- The Washington Times - Wednesday, January 14, 2009

Wall Street closed mixed after seesawing in a narrow range Tuesday despite a good-news government report showing that the nation’s trade deficit between October and November plummeted to its lowest level since November 2003.

Investors apparently kept their buying in check because of worries about corporate earnings in the face of a worsening recession and a troubled financial sector.

At the close, the Dow Jones Industrial Average dropped 25.41, or 0.30 percent, to 8,448, off its low for the day.

The tech-heavy Nasdaq rose 7.67, or 0.50 percent, to 1546. The broader Standard & Poor’s 500 inched up 1.53, or 0.17 percent, to 871.

Much of the reason for the drop in the deficit to $40.4 billion in November was because of far lower demand for oil and a severe cutback in imports from China. But U.S. exports to China and elsewhere, chiefly farm products and heavy machinery, also registered big declines.

The Commerce Department reported that the trade deficit registered a 28.7 percent decline from the $56.7 billion deficit in October, which the Associated Press reported was a bigger decrease than economists had expected.
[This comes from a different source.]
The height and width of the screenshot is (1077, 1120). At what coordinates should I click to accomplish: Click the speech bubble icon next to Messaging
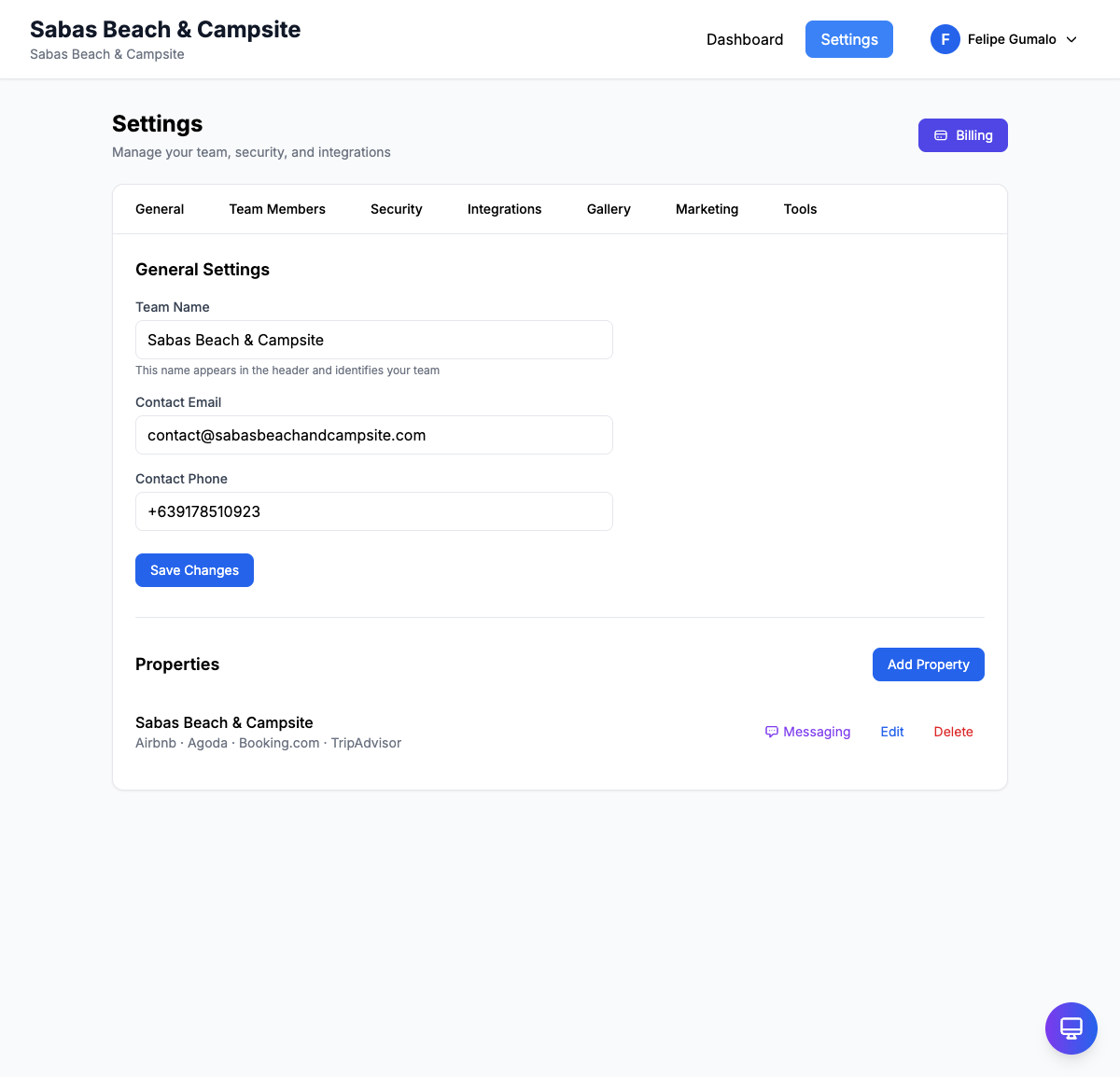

Further declines are expected in the months ahead because of the worsening recession as Americans buy less and less because they are saddled with debt, an unemployment rate of 7.2 percent, worries about their jobs and paying for mortgages worth more than their homes.
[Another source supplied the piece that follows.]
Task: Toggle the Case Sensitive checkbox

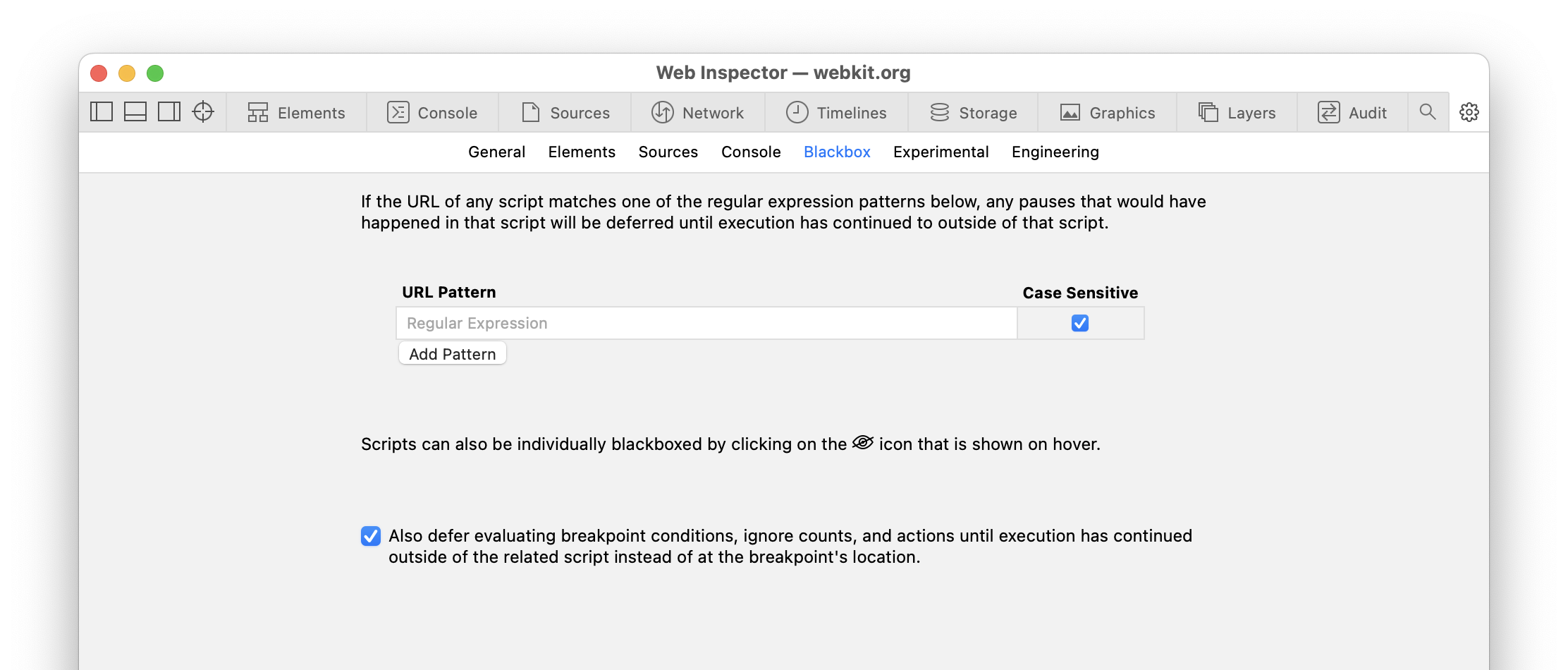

Moreover, the price of a barrel of oil continues to decline - below $38 Tuesday - after a high of $147.27 in July. That will help the trade deficit as well as being good news for motorists. Through November, the trade deficit hit an annual rate of $688.2 billion, down from the $700.3 billion in 2007, the Commerce Department said.

On the export side, which has been a plus for the U.S. economy, the value of the goods and services shipped abroad dropped to $142.8 billion in November, down 5.9 percent from October. It marked the lowest level of exports in 14 months, which could hurt the earnings of major U.S. exporters, further worsening job prospects.

But imports plunged 12 percent to $183.2 billion, their lowest point in two years. One reason: Imports of petroleum products dropped 36.5 percent to $23.6 billion.

Imports from China declined 17.5 percent to $23.1 billion in November because Americans bought less, as American retailers can attest as their sales continue to shrink in the midst of some of the biggest sales in decades.